Start of Input
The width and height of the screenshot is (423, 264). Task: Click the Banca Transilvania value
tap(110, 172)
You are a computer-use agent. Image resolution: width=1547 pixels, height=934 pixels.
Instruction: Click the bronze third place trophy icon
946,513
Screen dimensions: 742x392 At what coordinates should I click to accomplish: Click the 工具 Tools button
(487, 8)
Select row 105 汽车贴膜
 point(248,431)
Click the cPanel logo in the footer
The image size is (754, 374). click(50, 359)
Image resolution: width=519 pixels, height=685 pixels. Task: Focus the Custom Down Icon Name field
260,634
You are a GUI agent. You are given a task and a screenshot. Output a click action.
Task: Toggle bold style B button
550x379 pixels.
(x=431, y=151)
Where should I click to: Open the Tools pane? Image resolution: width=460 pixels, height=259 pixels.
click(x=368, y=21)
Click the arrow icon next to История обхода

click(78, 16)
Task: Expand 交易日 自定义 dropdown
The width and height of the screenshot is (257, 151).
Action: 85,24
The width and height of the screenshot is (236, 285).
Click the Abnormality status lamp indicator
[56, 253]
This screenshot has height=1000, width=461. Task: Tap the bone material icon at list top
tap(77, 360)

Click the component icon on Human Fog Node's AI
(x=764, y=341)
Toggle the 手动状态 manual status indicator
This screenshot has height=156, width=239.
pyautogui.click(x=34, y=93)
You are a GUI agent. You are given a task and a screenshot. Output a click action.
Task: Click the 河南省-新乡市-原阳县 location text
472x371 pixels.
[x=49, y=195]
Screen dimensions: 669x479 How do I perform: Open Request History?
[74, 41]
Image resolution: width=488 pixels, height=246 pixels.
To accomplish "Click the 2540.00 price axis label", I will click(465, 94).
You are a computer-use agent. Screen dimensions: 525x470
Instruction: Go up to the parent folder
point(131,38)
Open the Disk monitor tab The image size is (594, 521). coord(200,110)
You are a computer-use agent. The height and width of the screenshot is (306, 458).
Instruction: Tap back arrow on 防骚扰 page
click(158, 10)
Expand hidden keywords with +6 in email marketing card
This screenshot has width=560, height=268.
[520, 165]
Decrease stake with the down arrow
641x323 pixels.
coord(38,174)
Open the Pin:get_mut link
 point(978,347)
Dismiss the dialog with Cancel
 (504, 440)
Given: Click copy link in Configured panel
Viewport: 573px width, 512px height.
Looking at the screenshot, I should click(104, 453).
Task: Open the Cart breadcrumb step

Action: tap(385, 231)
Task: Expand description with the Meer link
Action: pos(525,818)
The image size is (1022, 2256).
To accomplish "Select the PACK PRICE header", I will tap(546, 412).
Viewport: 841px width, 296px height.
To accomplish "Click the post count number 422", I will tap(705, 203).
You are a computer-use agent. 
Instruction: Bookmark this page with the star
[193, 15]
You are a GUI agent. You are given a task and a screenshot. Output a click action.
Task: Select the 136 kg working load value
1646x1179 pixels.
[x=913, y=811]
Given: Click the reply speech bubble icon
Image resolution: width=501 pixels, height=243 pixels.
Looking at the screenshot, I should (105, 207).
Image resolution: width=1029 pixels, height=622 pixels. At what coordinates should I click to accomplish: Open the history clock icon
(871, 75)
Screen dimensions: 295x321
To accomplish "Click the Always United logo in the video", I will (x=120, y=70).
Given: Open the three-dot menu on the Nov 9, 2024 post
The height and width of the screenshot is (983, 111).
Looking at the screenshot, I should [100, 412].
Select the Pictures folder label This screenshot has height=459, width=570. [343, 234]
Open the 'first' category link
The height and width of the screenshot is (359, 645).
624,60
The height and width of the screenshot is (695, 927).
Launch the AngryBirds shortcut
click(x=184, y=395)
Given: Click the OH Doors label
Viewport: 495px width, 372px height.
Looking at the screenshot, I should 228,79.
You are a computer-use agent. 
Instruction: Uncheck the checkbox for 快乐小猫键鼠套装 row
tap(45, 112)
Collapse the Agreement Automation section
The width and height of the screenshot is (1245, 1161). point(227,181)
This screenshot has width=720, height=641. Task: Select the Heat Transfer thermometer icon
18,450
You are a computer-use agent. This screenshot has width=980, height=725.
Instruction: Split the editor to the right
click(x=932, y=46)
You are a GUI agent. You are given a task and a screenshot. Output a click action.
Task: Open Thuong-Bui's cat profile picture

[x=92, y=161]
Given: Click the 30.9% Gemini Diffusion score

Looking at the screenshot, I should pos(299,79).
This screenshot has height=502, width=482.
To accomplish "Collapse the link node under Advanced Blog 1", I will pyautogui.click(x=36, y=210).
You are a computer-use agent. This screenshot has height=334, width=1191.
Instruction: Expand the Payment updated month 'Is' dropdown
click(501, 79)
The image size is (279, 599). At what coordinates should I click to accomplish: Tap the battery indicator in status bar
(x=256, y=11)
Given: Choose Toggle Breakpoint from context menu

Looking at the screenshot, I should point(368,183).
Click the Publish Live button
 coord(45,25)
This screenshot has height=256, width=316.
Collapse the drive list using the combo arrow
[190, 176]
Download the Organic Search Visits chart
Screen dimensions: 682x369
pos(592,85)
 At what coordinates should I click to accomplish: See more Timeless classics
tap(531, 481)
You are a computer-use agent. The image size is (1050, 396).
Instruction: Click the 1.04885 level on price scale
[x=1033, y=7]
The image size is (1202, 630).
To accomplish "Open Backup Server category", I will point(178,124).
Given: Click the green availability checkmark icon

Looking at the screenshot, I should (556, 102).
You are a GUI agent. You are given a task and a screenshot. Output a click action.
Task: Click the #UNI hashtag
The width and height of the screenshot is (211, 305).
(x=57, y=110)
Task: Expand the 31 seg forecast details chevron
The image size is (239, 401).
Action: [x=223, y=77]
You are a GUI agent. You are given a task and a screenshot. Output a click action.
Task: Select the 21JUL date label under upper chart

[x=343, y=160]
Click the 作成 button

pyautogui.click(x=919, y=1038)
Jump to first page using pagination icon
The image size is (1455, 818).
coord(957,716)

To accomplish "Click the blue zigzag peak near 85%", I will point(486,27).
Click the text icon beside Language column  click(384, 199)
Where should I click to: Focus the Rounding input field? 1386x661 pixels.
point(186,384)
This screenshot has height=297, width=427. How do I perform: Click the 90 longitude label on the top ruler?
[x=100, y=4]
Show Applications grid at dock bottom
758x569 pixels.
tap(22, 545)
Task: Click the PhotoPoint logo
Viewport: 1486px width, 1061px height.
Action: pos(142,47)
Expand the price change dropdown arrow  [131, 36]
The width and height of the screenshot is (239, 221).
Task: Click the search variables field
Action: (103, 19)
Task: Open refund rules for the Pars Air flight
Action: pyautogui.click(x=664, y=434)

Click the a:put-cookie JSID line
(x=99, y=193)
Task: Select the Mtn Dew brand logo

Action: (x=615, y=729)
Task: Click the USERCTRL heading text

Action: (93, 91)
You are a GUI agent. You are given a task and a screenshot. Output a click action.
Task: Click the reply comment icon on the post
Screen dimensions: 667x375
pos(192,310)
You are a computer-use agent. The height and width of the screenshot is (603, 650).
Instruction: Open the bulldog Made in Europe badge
End of Input
Task instructions
Copy out each record from above, exactly.

Your solution
The width and height of the screenshot is (423, 264). Task: Click the Banca Transilvania value
tap(110, 172)
You are a computer-use agent. Image resolution: width=1547 pixels, height=934 pixels.
Instruction: Click the bronze third place trophy icon
946,513
Screen dimensions: 742x392 At what coordinates should I click to accomplish: Click the 工具 Tools button
(487, 8)
Select row 105 汽车贴膜
 point(248,431)
Click the cPanel logo in the footer
The image size is (754, 374). click(50, 359)
Image resolution: width=519 pixels, height=685 pixels. Task: Focus the Custom Down Icon Name field
260,634
You are a GUI agent. You are given a task and a screenshot. Output a click action.
Task: Toggle bold style B button
550x379 pixels.
(x=431, y=151)
Where should I click to: Open the Tools pane? Image resolution: width=460 pixels, height=259 pixels.
click(x=368, y=21)
Click the arrow icon next to История обхода

click(78, 16)
Task: Expand 交易日 自定义 dropdown
The width and height of the screenshot is (257, 151).
Action: 85,24
The width and height of the screenshot is (236, 285).
Click the Abnormality status lamp indicator
[56, 253]
This screenshot has height=1000, width=461. Task: Tap the bone material icon at list top
tap(77, 360)

Click the component icon on Human Fog Node's AI
(x=764, y=341)
Toggle the 手动状态 manual status indicator
This screenshot has height=156, width=239.
pyautogui.click(x=34, y=93)
You are a GUI agent. You are given a task and a screenshot. Output a click action.
Task: Click the 河南省-新乡市-原阳县 location text
472x371 pixels.
[x=49, y=195]
Screen dimensions: 669x479 How do I perform: Open Request History?
[74, 41]
Image resolution: width=488 pixels, height=246 pixels.
To accomplish "Click the 2540.00 price axis label", I will click(465, 94).
You are a computer-use agent. Screen dimensions: 525x470
Instruction: Go up to the parent folder
point(131,38)
Open the Disk monitor tab The image size is (594, 521). coord(200,110)
You are a computer-use agent. The height and width of the screenshot is (306, 458).
Instruction: Tap back arrow on 防骚扰 page
click(158, 10)
Expand hidden keywords with +6 in email marketing card
This screenshot has width=560, height=268.
[520, 165]
Decrease stake with the down arrow
641x323 pixels.
coord(38,174)
Open the Pin:get_mut link
 point(978,347)
Dismiss the dialog with Cancel
 (504, 440)
Given: Click copy link in Configured panel
Viewport: 573px width, 512px height.
Looking at the screenshot, I should click(104, 453).
Task: Open the Cart breadcrumb step

Action: tap(385, 231)
Task: Expand description with the Meer link
Action: pos(525,818)
The image size is (1022, 2256).
To accomplish "Select the PACK PRICE header", I will tap(546, 412).
Viewport: 841px width, 296px height.
To accomplish "Click the post count number 422", I will tap(705, 203).
You are a computer-use agent. 
Instruction: Bookmark this page with the star
[193, 15]
You are a GUI agent. You are given a task and a screenshot. Output a click action.
Task: Select the 136 kg working load value
1646x1179 pixels.
[x=913, y=811]
Given: Click the reply speech bubble icon
Image resolution: width=501 pixels, height=243 pixels.
Looking at the screenshot, I should (105, 207).
Image resolution: width=1029 pixels, height=622 pixels. At what coordinates should I click to accomplish: Open the history clock icon
(871, 75)
Screen dimensions: 295x321
To accomplish "Click the Always United logo in the video", I will (x=120, y=70).
Given: Open the three-dot menu on the Nov 9, 2024 post
The height and width of the screenshot is (983, 111).
Looking at the screenshot, I should [100, 412].
Select the Pictures folder label This screenshot has height=459, width=570. [343, 234]
Open the 'first' category link
The height and width of the screenshot is (359, 645).
624,60
The height and width of the screenshot is (695, 927).
Launch the AngryBirds shortcut
click(x=184, y=395)
Given: Click the OH Doors label
Viewport: 495px width, 372px height.
Looking at the screenshot, I should 228,79.
You are a computer-use agent. 
Instruction: Uncheck the checkbox for 快乐小猫键鼠套装 row
tap(45, 112)
Collapse the Agreement Automation section
The width and height of the screenshot is (1245, 1161). point(227,181)
This screenshot has width=720, height=641. Task: Select the Heat Transfer thermometer icon
18,450
You are a computer-use agent. This screenshot has width=980, height=725.
Instruction: Split the editor to the right
click(x=932, y=46)
You are a GUI agent. You are given a task and a screenshot. Output a click action.
Task: Open Thuong-Bui's cat profile picture

[x=92, y=161]
Given: Click the 30.9% Gemini Diffusion score

Looking at the screenshot, I should pos(299,79).
This screenshot has height=502, width=482.
To accomplish "Collapse the link node under Advanced Blog 1", I will pyautogui.click(x=36, y=210).
You are a computer-use agent. This screenshot has height=334, width=1191.
Instruction: Expand the Payment updated month 'Is' dropdown
click(501, 79)
The image size is (279, 599). At what coordinates should I click to accomplish: Tap the battery indicator in status bar
(x=256, y=11)
Given: Choose Toggle Breakpoint from context menu

Looking at the screenshot, I should point(368,183).
Click the Publish Live button
 coord(45,25)
This screenshot has height=256, width=316.
Collapse the drive list using the combo arrow
[190, 176]
Download the Organic Search Visits chart
Screen dimensions: 682x369
pos(592,85)
 At what coordinates should I click to accomplish: See more Timeless classics
tap(531, 481)
You are a computer-use agent. The image size is (1050, 396).
Instruction: Click the 1.04885 level on price scale
[x=1033, y=7]
The image size is (1202, 630).
To accomplish "Open Backup Server category", I will point(178,124).
Given: Click the green availability checkmark icon

Looking at the screenshot, I should (556, 102).
You are a GUI agent. You are given a task and a screenshot. Output a click action.
Task: Click the #UNI hashtag
The width and height of the screenshot is (211, 305).
(x=57, y=110)
Task: Expand the 31 seg forecast details chevron
The image size is (239, 401).
Action: [x=223, y=77]
You are a GUI agent. You are given a task and a screenshot. Output a click action.
Task: Select the 21JUL date label under upper chart

[x=343, y=160]
Click the 作成 button

pyautogui.click(x=919, y=1038)
Jump to first page using pagination icon
The image size is (1455, 818).
coord(957,716)

To accomplish "Click the blue zigzag peak near 85%", I will point(486,27).
Click the text icon beside Language column  click(384, 199)
Where should I click to: Focus the Rounding input field? 1386x661 pixels.
point(186,384)
This screenshot has height=297, width=427. How do I perform: Click the 90 longitude label on the top ruler?
[x=100, y=4]
Show Applications grid at dock bottom
758x569 pixels.
tap(22, 545)
Task: Click the PhotoPoint logo
Viewport: 1486px width, 1061px height.
Action: pos(142,47)
Expand the price change dropdown arrow  [131, 36]
The width and height of the screenshot is (239, 221).
Task: Click the search variables field
Action: (103, 19)
Task: Open refund rules for the Pars Air flight
Action: pyautogui.click(x=664, y=434)

Click the a:put-cookie JSID line
(x=99, y=193)
Task: Select the Mtn Dew brand logo

Action: (x=615, y=729)
Task: Click the USERCTRL heading text

Action: (93, 91)
You are a GUI agent. You are given a task and a screenshot. Output a click action.
Task: Click the reply comment icon on the post
Screen dimensions: 667x375
pos(192,310)
You are a computer-use agent. The height and width of the screenshot is (603, 650).
Instruction: Open the bulldog Made in Europe badge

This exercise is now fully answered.